Exercise brief »
Make a verbatim copy of all the records. Skip every image.

Listed entries »
>>>>>
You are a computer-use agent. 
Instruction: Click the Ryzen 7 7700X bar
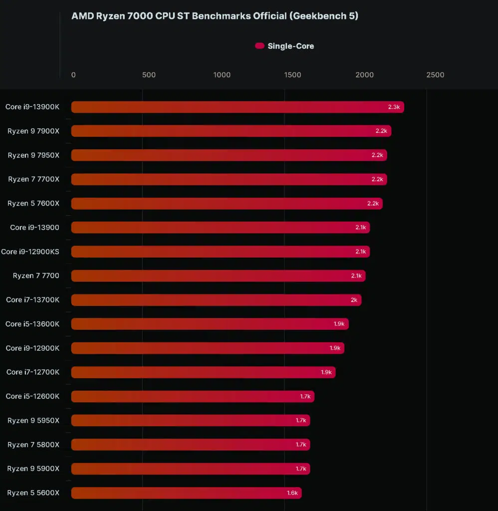click(x=229, y=179)
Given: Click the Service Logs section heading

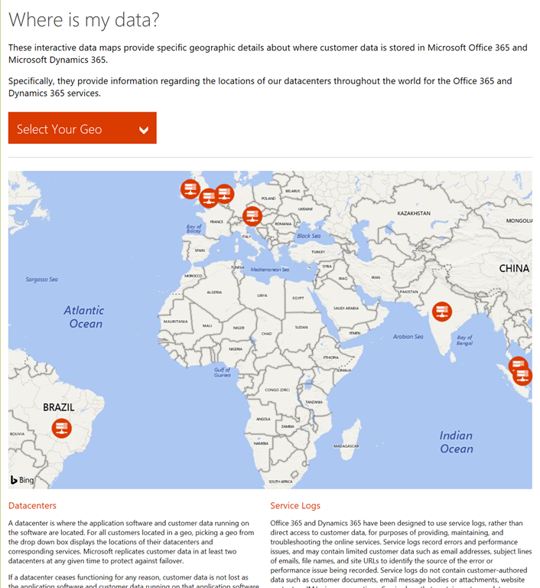Looking at the screenshot, I should pos(295,505).
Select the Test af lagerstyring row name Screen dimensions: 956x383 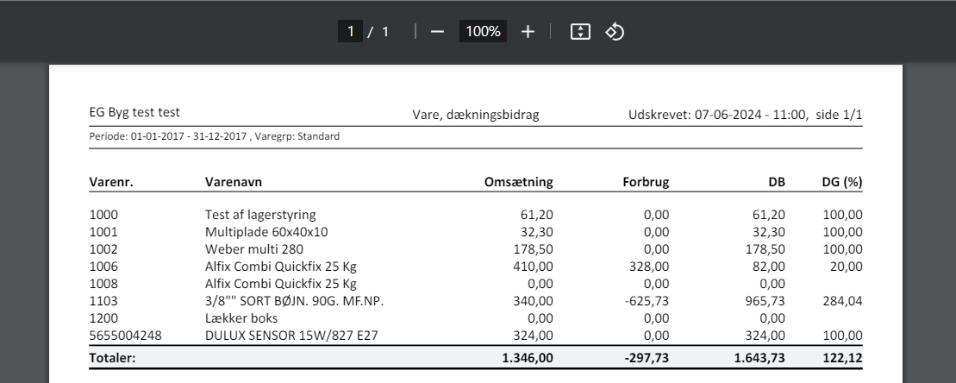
<<<<<
Answer to the exercise »
You are a computer-use agent. 
Instruction: Click the Ryzen 7 7700X bar
click(x=229, y=179)
Given: Click the Service Logs section heading

Looking at the screenshot, I should pos(295,505).
Select the Test af lagerstyring row name Screen dimensions: 956x383 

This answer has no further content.